Excerpted text ▸
= = =

Bars may soon have to pick up the tab for customers without masks.
The Alachua County Commission discussed potential changes to its COVID-19 emergency order at a Tuesday meeting that would boost resident compliance with its face mask requirement. County Commissioner Robert Hutchinson suggested fining owners who don’t enforce mask wearing and social distancing inside their business.
The commission didn’t reach any decisions about enforcement during the meeting.
Most of the discussion was centered around Gov. Ron DeSantis’ Phase 3 reopening plan, which prohibits local jurisdictions from fining residents for violating mask orders. Alachua County’s emergency order initially approved a $125 fine for residents who violated its mask requirement, said county attorney Sylvia Torres. The enforcement is no longer allowed because of DeSantis’ decision.
While DeSantis’ order says fines can’t be collected against residents, there isn’t a similar provision against businesses, Torres added.
Fining businesses may combat the spread of COVID-19 in bars, Hutchinson said.
During UF’s football game Saturday, UF students filled bars in Midtown and downtown Gainesville, like DownTown Fats and White Buffalo. Most COVID-19 cases in the county are occurring among college-aged students, said Paul Myers, an administrator at the county health department.
“The vast majority of restaurants and bars are doing a good job,” Hutchinson said. “There’s a few doing everything they can to become super spreading venues.”
Even without a decision, Hutchinson has the power to amend the emergency order without a vote from the rest of the commission. However, he said he will wait until Alachua County, Gainesville and UF officials discuss a plan before moving forward.
The Alachua County Commission also voted 3-2 to deny a special exception that would have permitted the construction of a 650-acre solar array at a plot zoned for agriculture in Archer.
The solar array, which would have been located at the corner of Southwest 170th Street and Southwest 95th Avenue, would have produced 74.9 megawatts of electricity and provided power to 23,000 homes, according to the project application. The decision stemmed from residents’ concern about the development’s impact on a historically Black community across the lot.

= = =

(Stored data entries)
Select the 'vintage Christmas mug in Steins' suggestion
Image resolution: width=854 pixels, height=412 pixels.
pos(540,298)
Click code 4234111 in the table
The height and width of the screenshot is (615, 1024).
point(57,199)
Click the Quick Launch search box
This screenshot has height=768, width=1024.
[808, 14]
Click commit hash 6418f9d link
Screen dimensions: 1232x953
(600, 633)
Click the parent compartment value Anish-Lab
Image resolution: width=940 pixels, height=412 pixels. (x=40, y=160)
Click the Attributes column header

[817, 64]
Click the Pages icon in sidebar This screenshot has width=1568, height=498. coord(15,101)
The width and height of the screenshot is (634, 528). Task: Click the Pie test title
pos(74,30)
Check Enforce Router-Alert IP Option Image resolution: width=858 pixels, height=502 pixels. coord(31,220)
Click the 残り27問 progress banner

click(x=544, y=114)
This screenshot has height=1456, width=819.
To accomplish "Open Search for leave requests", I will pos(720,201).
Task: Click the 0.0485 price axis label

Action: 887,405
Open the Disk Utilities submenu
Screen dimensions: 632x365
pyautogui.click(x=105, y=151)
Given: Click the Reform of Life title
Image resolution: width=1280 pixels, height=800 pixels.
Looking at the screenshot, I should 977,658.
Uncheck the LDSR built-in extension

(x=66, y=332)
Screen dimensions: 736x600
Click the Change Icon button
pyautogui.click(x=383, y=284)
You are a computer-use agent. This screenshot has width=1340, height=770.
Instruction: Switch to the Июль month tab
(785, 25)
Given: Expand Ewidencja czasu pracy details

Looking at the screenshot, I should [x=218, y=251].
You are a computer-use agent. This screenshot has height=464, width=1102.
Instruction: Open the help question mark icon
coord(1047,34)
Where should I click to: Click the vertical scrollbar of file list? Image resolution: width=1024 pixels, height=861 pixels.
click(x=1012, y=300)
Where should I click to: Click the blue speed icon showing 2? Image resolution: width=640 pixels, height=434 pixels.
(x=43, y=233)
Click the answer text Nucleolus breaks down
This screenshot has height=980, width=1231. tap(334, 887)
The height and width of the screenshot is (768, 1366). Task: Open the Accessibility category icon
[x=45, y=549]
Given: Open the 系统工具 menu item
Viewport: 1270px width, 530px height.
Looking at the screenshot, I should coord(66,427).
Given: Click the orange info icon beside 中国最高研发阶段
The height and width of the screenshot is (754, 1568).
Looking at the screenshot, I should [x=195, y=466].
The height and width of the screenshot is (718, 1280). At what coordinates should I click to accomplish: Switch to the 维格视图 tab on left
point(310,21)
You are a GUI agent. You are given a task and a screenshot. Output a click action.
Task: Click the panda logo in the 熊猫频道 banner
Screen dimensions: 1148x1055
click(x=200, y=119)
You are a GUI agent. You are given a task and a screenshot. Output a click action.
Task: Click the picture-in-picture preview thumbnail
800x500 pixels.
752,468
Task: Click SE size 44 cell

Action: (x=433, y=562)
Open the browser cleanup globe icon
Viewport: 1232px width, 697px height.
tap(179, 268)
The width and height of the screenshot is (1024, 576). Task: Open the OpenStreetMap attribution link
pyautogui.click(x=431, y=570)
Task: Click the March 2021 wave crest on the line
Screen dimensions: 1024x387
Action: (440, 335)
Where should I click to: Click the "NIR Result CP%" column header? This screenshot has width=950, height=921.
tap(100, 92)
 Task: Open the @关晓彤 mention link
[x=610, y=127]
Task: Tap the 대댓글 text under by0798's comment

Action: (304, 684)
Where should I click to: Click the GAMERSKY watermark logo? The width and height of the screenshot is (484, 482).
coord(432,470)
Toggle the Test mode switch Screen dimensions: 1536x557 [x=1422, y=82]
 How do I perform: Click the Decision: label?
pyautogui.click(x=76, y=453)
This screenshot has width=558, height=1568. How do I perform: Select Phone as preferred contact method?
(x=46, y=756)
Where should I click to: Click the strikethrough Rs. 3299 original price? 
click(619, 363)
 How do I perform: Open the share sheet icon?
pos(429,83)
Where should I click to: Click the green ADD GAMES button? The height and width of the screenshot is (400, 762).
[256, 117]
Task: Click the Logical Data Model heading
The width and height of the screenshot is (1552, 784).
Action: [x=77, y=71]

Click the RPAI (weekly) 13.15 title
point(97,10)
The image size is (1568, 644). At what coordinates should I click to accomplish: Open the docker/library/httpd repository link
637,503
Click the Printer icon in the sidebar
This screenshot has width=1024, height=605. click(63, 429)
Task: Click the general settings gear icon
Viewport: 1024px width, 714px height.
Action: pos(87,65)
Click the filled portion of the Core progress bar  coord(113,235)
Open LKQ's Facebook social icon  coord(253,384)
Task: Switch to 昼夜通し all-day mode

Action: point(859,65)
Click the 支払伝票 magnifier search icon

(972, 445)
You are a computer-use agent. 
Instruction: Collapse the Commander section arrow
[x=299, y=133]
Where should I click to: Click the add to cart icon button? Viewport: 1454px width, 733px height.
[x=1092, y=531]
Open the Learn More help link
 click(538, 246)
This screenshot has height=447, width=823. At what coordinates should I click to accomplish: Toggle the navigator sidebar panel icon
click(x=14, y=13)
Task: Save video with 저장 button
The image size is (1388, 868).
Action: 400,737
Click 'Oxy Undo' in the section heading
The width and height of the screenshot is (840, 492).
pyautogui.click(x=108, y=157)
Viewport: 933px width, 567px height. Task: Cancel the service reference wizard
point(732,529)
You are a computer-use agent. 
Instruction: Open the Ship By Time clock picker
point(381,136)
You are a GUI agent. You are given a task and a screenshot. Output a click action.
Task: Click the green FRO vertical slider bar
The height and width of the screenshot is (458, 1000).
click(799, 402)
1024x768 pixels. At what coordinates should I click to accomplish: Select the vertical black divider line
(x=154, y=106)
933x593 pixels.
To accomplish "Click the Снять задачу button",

= = =

Tasks to perform ▸
**A)** According to the Alachua County Commission article, what fine did the county's emergency order initially approve for residents who violated the mask requirement?
**B)** Please continue the Alachua County Commission article from the point where it ends.

Expected results ▸
**A)** A $125 fine.

**B)**
African American families have lived there since before the Civil War, when they were brought as slaves to work on Cottonwood Plantation, said Gerie Crawford, chairperson of the Saint Peter/ Saint Paul Community Council, an organization formed by the families living around the lot. She said her family has owned property near the lot for more than 100 years.
About 65.5% of residents around the plot are Black, she added. Community members were concerned that the site could devalue property values.
“It will affect us, pretty much permanently, for generations to come,” Crawford said.
Connie Lee, a community resident, said she was concerned that pesticide treatment to suppress vegetation growth would go into the aquifers with rain and infect the local drinking water supply.
“I’m concerned about my neighborhood becoming another Flint, Michigan,” Lee said.
The Alachua County NAACP and the City of Archer sent letters to the commission against the solar array development. More than 220 community members also signed a petition against the project, Crawford said.
County Commissioner Mike Byerly, who supported the development, said he believes the county should build as many renewable energy plants as possible over the next few years to fight climate change.
County Commissioner Ken Cornell, who voted against the development, said he didn’t support large energy developments near a residential community.
“A power plant does not belong in a residential community,” Cornell said. “I think it is the right project in the wrong place.”